[TASK DATA Boundary: Start]

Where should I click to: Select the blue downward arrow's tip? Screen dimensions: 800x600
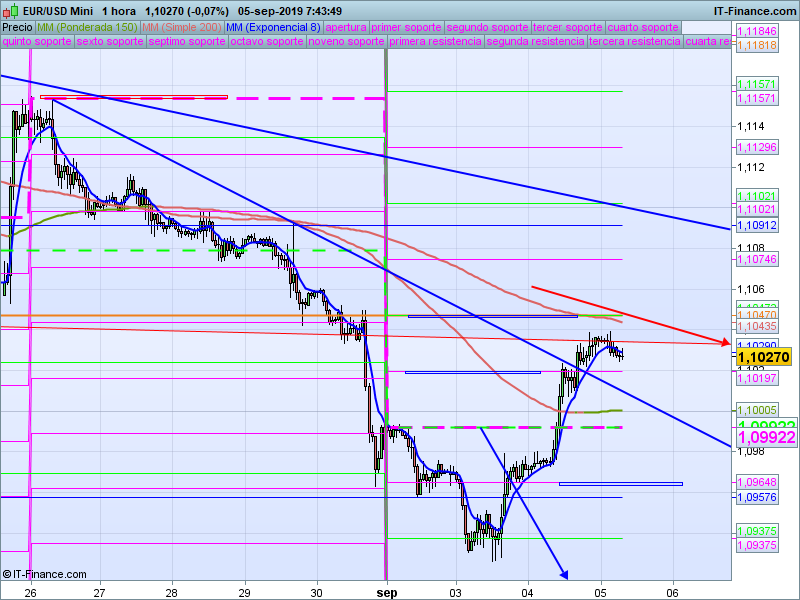pos(565,575)
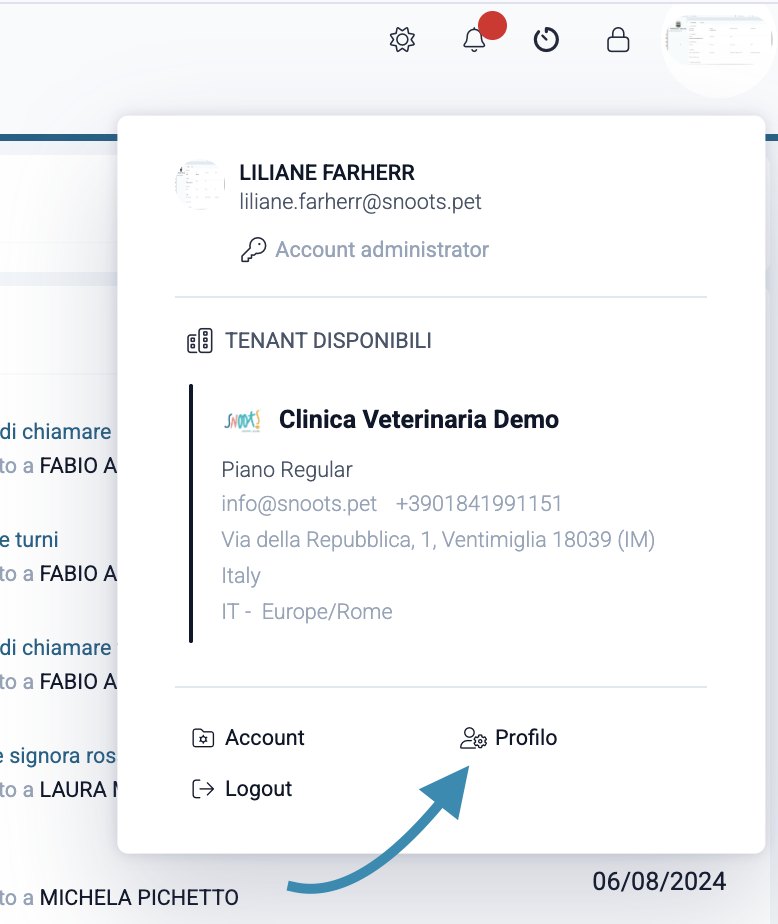Image resolution: width=778 pixels, height=924 pixels.
Task: Click Liliane Farherr's avatar in the panel
Action: pyautogui.click(x=200, y=185)
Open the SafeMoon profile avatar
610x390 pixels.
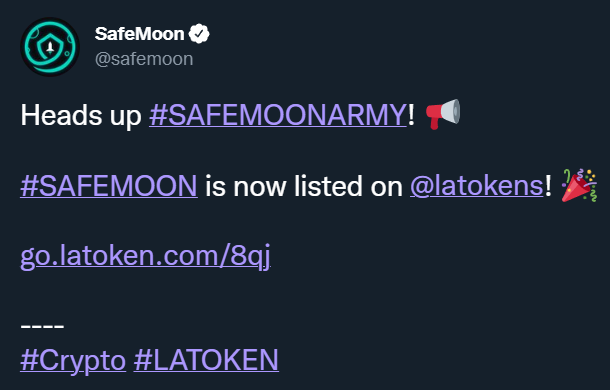(50, 47)
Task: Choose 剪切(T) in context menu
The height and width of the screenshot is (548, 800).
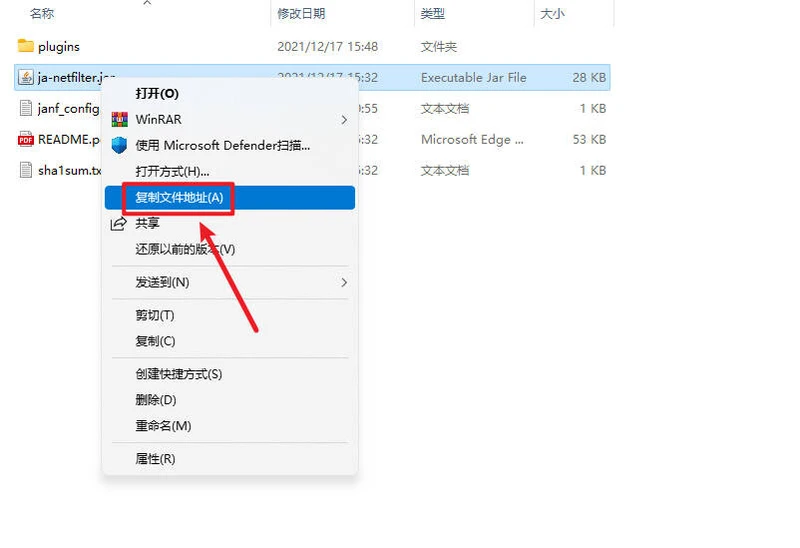Action: [x=155, y=315]
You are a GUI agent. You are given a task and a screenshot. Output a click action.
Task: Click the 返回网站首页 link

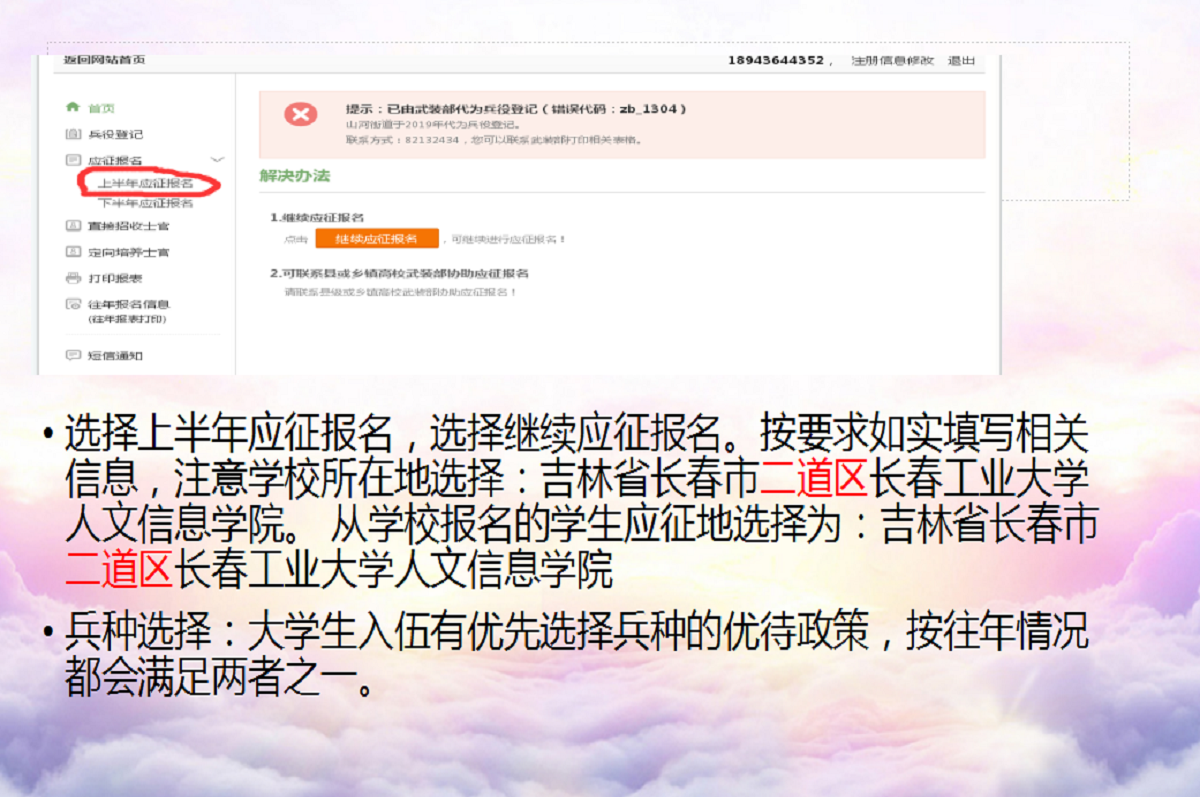[104, 60]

[TASK DATA Boundary: End]

[PROBLEM TO SOLVE]
Repeat, exactly and in full, all records above, but include no pictures.

[TASK OUTPUT]
Where should I click to: Select the blue downward arrow's tip? Screen dimensions: 800x600
pos(565,575)
Image resolution: width=778 pixels, height=924 pixels.
Task: Click Liliane Farherr's avatar in the panel
Action: pyautogui.click(x=200, y=185)
Open the SafeMoon profile avatar
610x390 pixels.
(50, 47)
Task: Choose 剪切(T) in context menu
The height and width of the screenshot is (548, 800).
Action: [x=155, y=315]
You are a GUI agent. You are given a task and a screenshot. Output a click action.
Task: Click the 返回网站首页 link

[104, 60]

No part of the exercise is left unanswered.